Bağımsız Türkiye Partisi (BTP) Genel Başkanı Hüseyin Baş, Trabzon’da gerçekleştirilen partisinin 9. Olağan İl Kongresi’nde yaptığı açıklamalarda, Türkiye’nin Suriye politikalarını, özelleştirme süreçlerini ve ekonomideki çarpıklıkları sert bir dille eleştirdi. Baş, Suriye’deki gelişmelerin İsrail ve Amerika’nın çıkarlarına hizmet ettiğini vurgularken, Türkiye’nin ulusal çıkarlarının göz ardı edildiğini belirtti.

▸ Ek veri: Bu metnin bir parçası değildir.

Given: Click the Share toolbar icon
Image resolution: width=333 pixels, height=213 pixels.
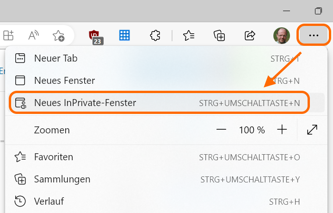Looking at the screenshot, I should (x=250, y=35).
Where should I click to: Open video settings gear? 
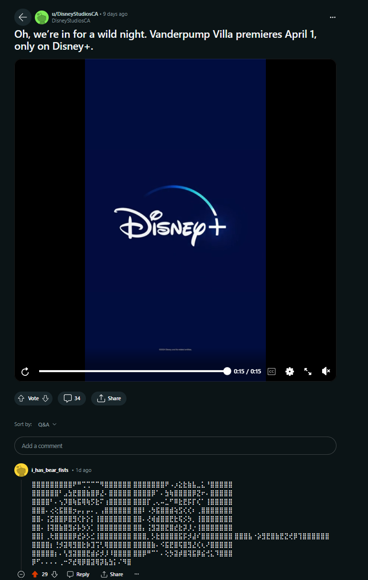(x=290, y=372)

“Suriye’de yaşanan net bir şekilde İsrail’in ve Amerika’nın galibiyetidir. Türkiye, Amerika’nın politikalarına bağımlı hale gelmiştir. 13 yıldır askerimizi orada tutuyoruz ama hiçbir somut kazanım elde edemedik. Esad varken terör tehdidi yoktu; şimdi bu tehdidi biz yarattık ve kendi kaynaklarımızı bu tehditle mücadeleye harcadık.”Baş, Suriye’deki askerî varlığın terörle mücadele bahanesiyle sürdürüldüğünü, ancak bunun ekonomiye ciddi maliyetler getirdiğini ifade etti. "Milyonlarca Suriyeli mülteci ülkemize geldi. Halkımızın kaynakları bu mültecilere harcandı. Peki, Türkiye’nin bundan kazancı ne oldu? İşsizlik mi azaldı, enflasyon mu düştü? Hayır! Bu süreçte halk sadece kaybetti," dedi.

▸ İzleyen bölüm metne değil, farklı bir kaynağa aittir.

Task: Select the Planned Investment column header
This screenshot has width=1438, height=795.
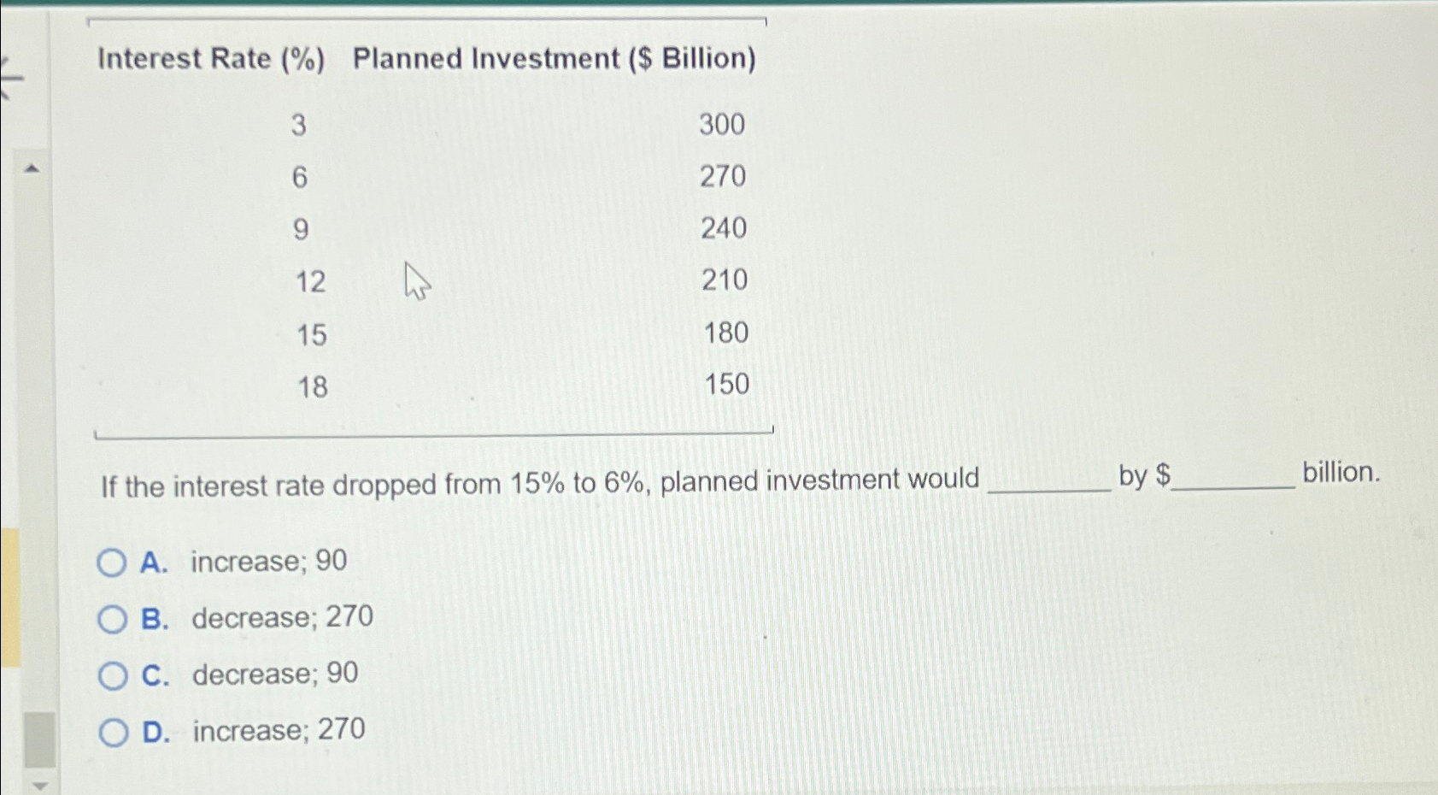Action: [x=555, y=59]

"Suriyeliler geri dönecek deniyor ama gerçek şu ki, radikal unsurlar kendi gruplarını kuracak ve bu gruplar bölgede terör estirecek. Bunun sonucunda Türkiye yeni bir göç dalgasıyla karşı karşıya kalacak. Geri dönüşten bahsedenler, bu durumu nasıl kontrol edecek? Hatta bırakın geri dönmelerini, Türkiye’ye yenilerinin gelmemesini nasıl sağlayacaklar?"Baş, bu politikanın başarısızlıkla sonuçlanacağını ve Türkiye’nin komşularıyla olan ilişkilerinde daha büyük sorunlar yaşayacağını dile getirdi.

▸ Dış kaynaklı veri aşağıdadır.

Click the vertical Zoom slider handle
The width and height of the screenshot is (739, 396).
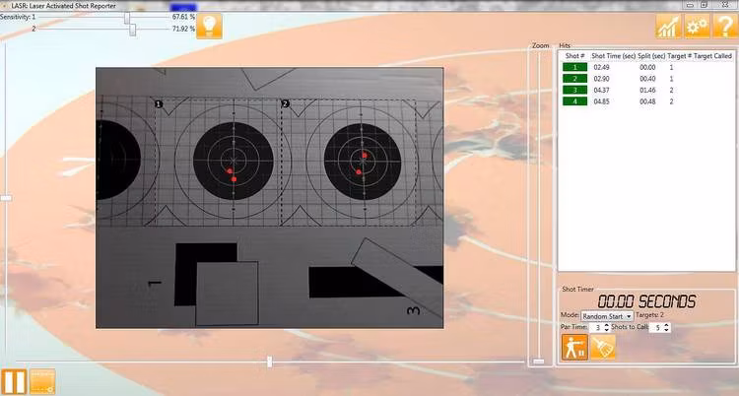click(x=538, y=362)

“Türk Telekom 6,5 milyar dolara satıldı. 10 yıl içinde yabancı yatırımcı 12 milyar dolar kar edip gitti. Bu süreçte tüm iletişim altyapımızı yabancıya devrettik. Türk milletinin 100 yıllık emeğini ayda 3 dolara sattılar. Bu durum, milletten intikam almaktan başka bir şey değildir.”Baş, Türk Telekom özelleştirmesi üzerinden ekonomideki yanlış politikaların altını çizerek, bu sürecin yerli sermayeye zarar verdiğini ve yabancı sermayeye kazanç sağladığını vurguladı. "Türk Telekom gibi stratejik bir kurumun kontrolünün yabancılara verilmesi, ulusal güvenliği de tehlikeye atmıştır," dedi.
"2019 yılında yabancı şirketler altın üretiminden 12 milyar dolar kazandı. Türkiye’nin her yerindeki altın üreticilerinin yüzde 90’ı yabancı sermaye kontrolünde. Kendi kaynaklarımızı işletemiyoruz. Yabancılar, ülkemizin servetini ceplerine indirirken, biz kendi halkımıza yeterli refahı sağlayamıyoruz. Bu, kabul edilemez bir durumdur."Baş, bu politikanın Türk milletinin servetini yabancılara peşkeş çekmek anlamına geldiğini ifade etti ve bu durumun sosyal devlet ilkelerine aykırı olduğunu belirtti.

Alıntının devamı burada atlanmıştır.